Former Italian PM Silvio Berlusconi has been found guilty of paying for sex with an underage prostitute during infamous 'bunga bunga' parties at his villa and then using his influence to try to cover it up.
Berlusconi (76) was sentenced to seven years in prison and barred from public office for life – a sentence that could mean the end of his two-decade political career.
However, there are two more levels of appeal before the sentence would become final, which could take months.
Berlusconi holds no official post in the current Italian government, but remains influential in the uneasy cross-party coalition that emerged after inconclusive February elections.
Both he and the Moroccan woman – known as Ruby – at the centre of the scandal have denied ever having sex.
His lawyer, Niccolo Ghedini, immediately announced an appeal and said the sentence was unjust.
"This is beyond reality," Ghedini said. The sentence was even stiffer than the six-year prison term and lifetime ban on public office that prosecutors had originally requested.
"I'm calm because I've been saying for three years that this trial should never have taken place here," Ghedini said.
The charges against the billionaire media mogul stem from the 'bunga bunga' parties in 2010 at his mansion near Milan, where he wined and dined young women while he was premier.
He says the dinner parties were elegant soirees; prosecutors say they were sex-fuelled parties that women were paid to attend.

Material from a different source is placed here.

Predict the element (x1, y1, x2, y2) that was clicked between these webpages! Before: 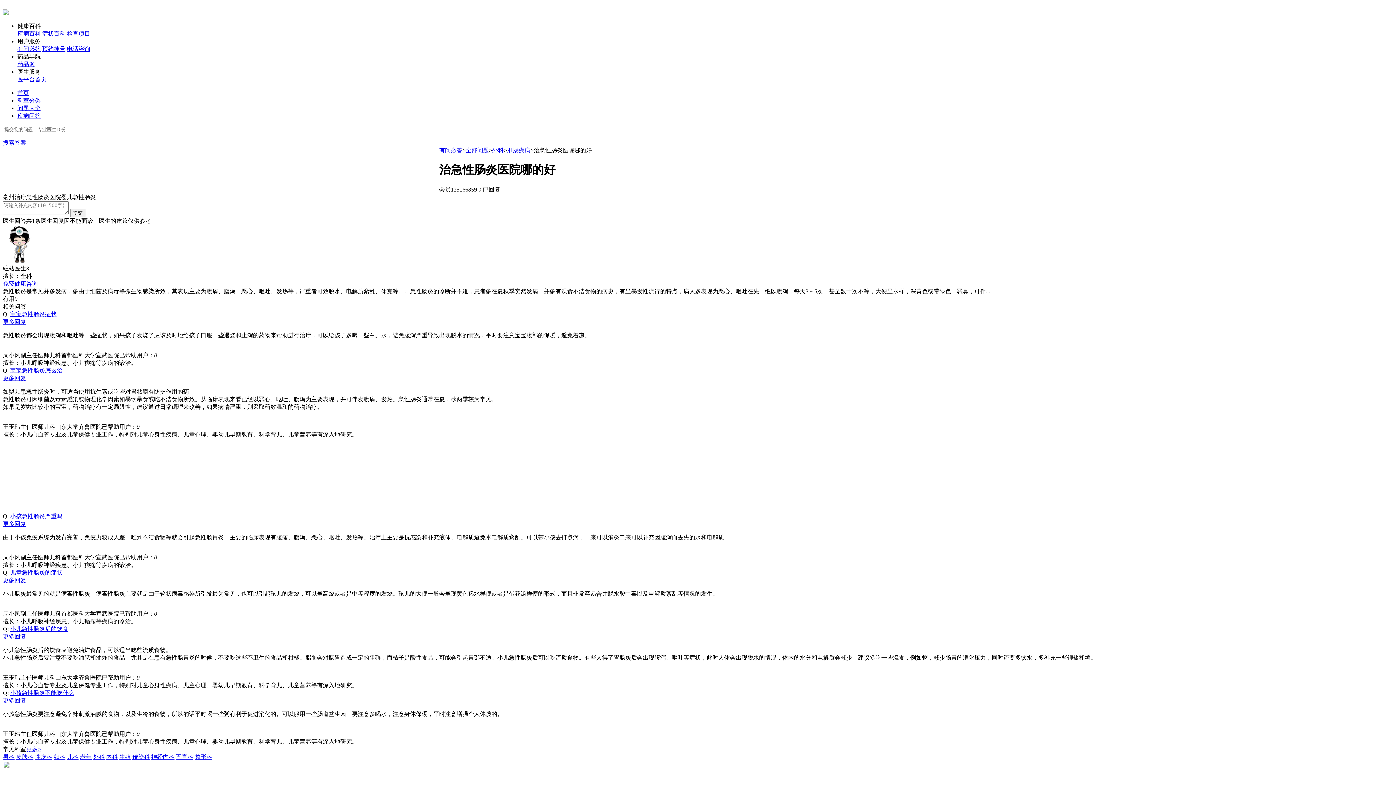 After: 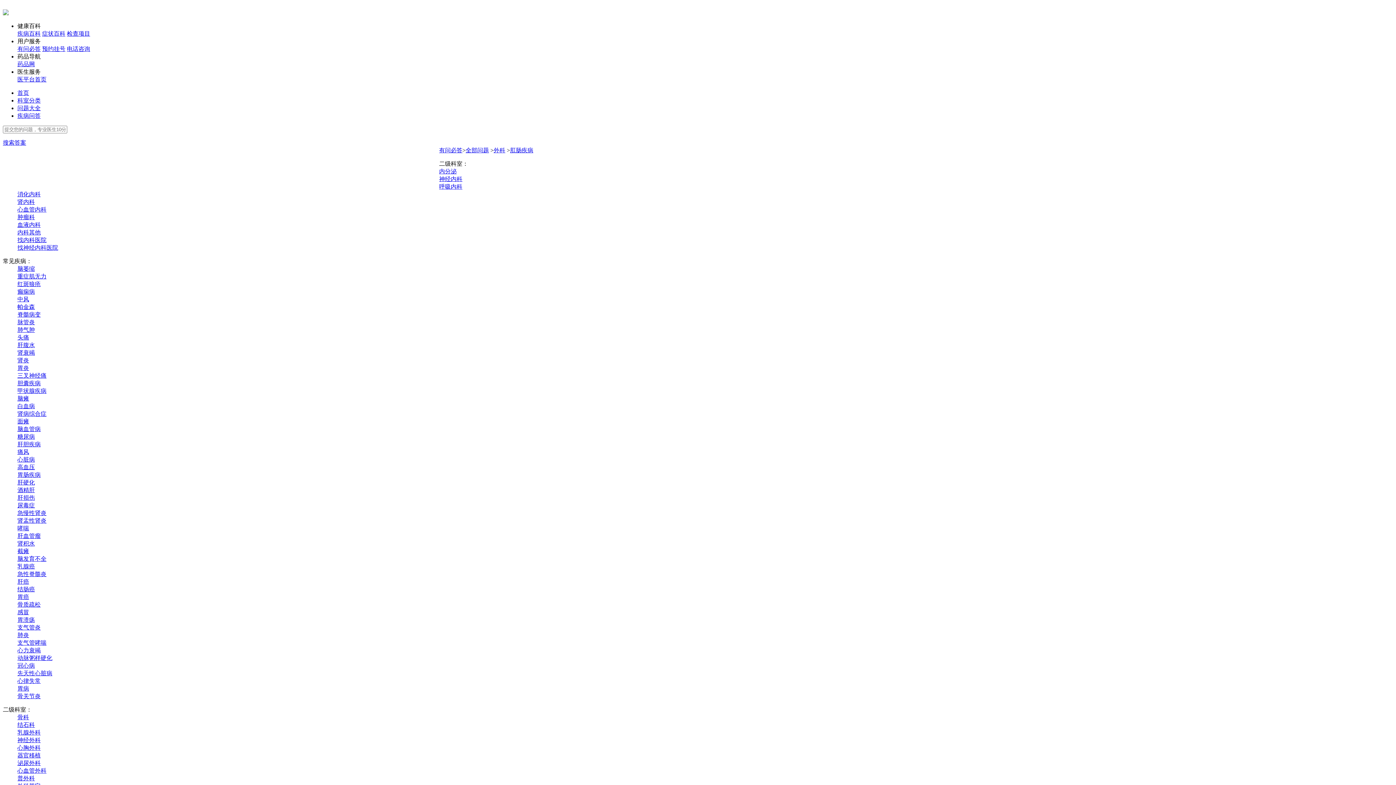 Action: bbox: (507, 147, 530, 153) label: 肛肠疾病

Neither Berlusconi nor the woman at the centre of the case, Karima el-Mahroug, better known as Ruby, have testified in this trial.
El-Mahroug was called by the defence but twice failed to show, delaying the trial. Berlusconi's team eventually dropped her from the witness list.

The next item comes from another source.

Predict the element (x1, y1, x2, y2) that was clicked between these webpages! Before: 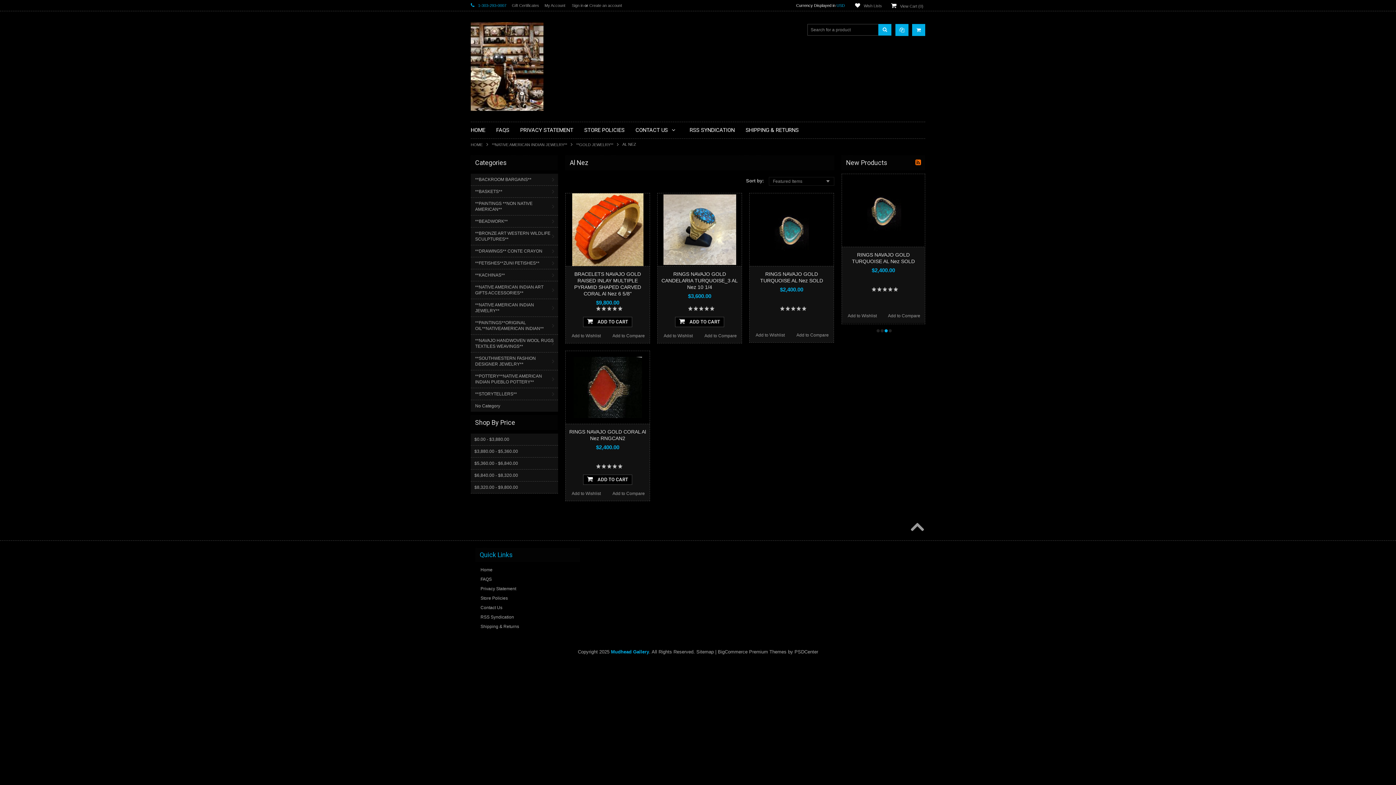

El-Mahroug did testify in the separate trial of three Berlusconi aides charged with procuring prostitutes for the parties.

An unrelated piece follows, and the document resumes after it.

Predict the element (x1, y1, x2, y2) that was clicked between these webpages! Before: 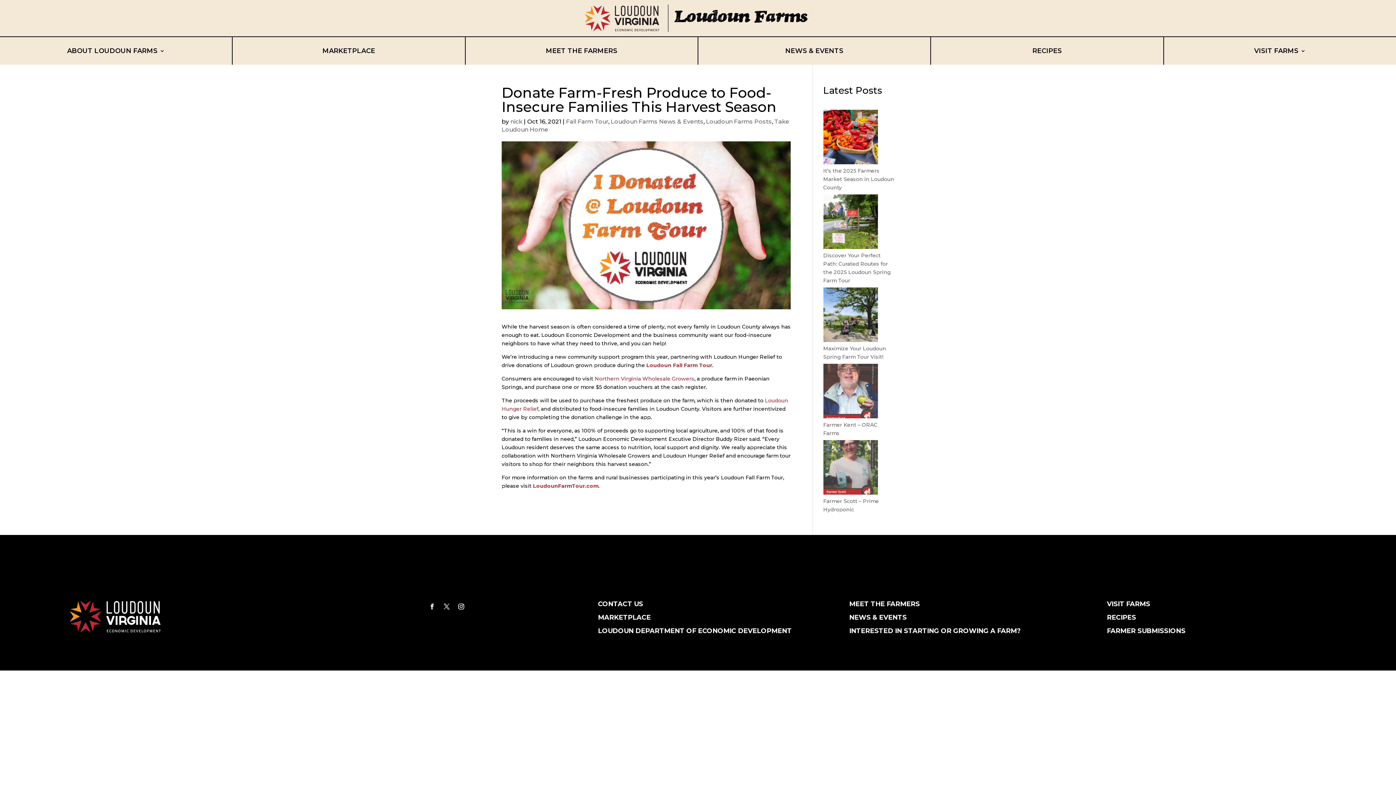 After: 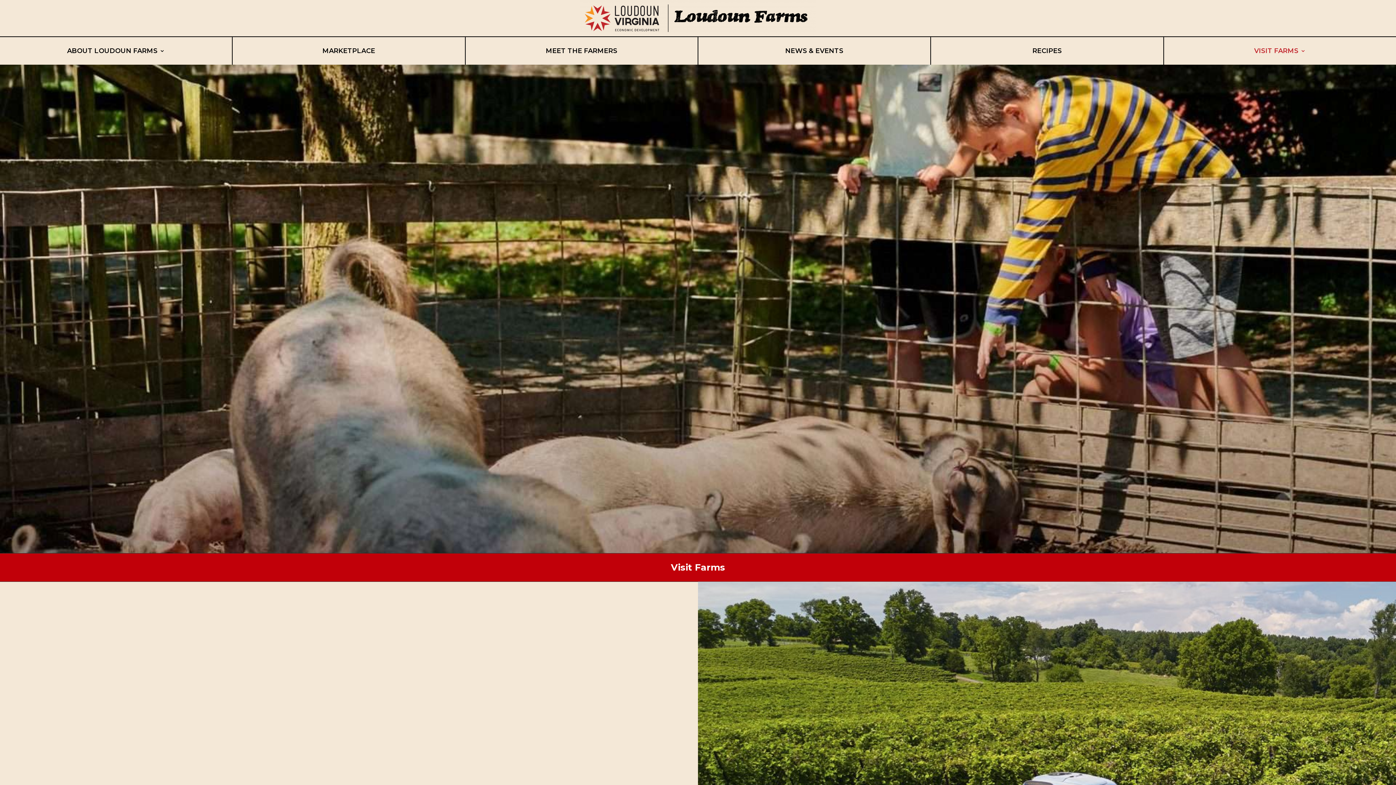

She said Berlusconi's disco featured aspiring showgirls dressed as sexy nuns and nurses performing striptease acts, and that one woman even dressed up as President Barack Obama.
Berlusconi was not in court yesterday. The three female judges deliberated for more than seven hours before delivering their verdict.
El-Mahroug, now 20, said in the other trial that she attended about a half-dozen parties at Berlusconi's villa, and that after each, Berlusconi handed her an envelope with up to €3,000.
She said she later received €30,000 cash from the then-premier paid through an intermediary.
She was 17 at the time, but passed herself off as being 24. She also claimed she was related to then-Egyptian President Hosni Mubarak.
El-Mahroug denied that Berlusconi had ever given her €5m. She said she told acquaintances and even her father that she was going to receive such a large sum "as a boast" but that it was a lie to make her seem more important.
The verdict garnered intense international media attention, with half a dozen TV satellite trucks taking positions outside the courthouse.
The verdict comes on the heels of Berlusconi's tax-fraud conviction, which along with a four-year prison sentence and five-year ban on public office, have been upheld on a first appeal.
The tax-fraud case is heading to Italy's highest court for a final appeal after Berlusconi's defence failed to derail it last week at the constitutional court.
Berlusconi has been convicted in other cases at the trial level.
But those convictions have always either been overturned on appeal or the statute of limitations has run out before Italy's high court could have its say.
The sex-for-hire case is the first involving his personal conduct.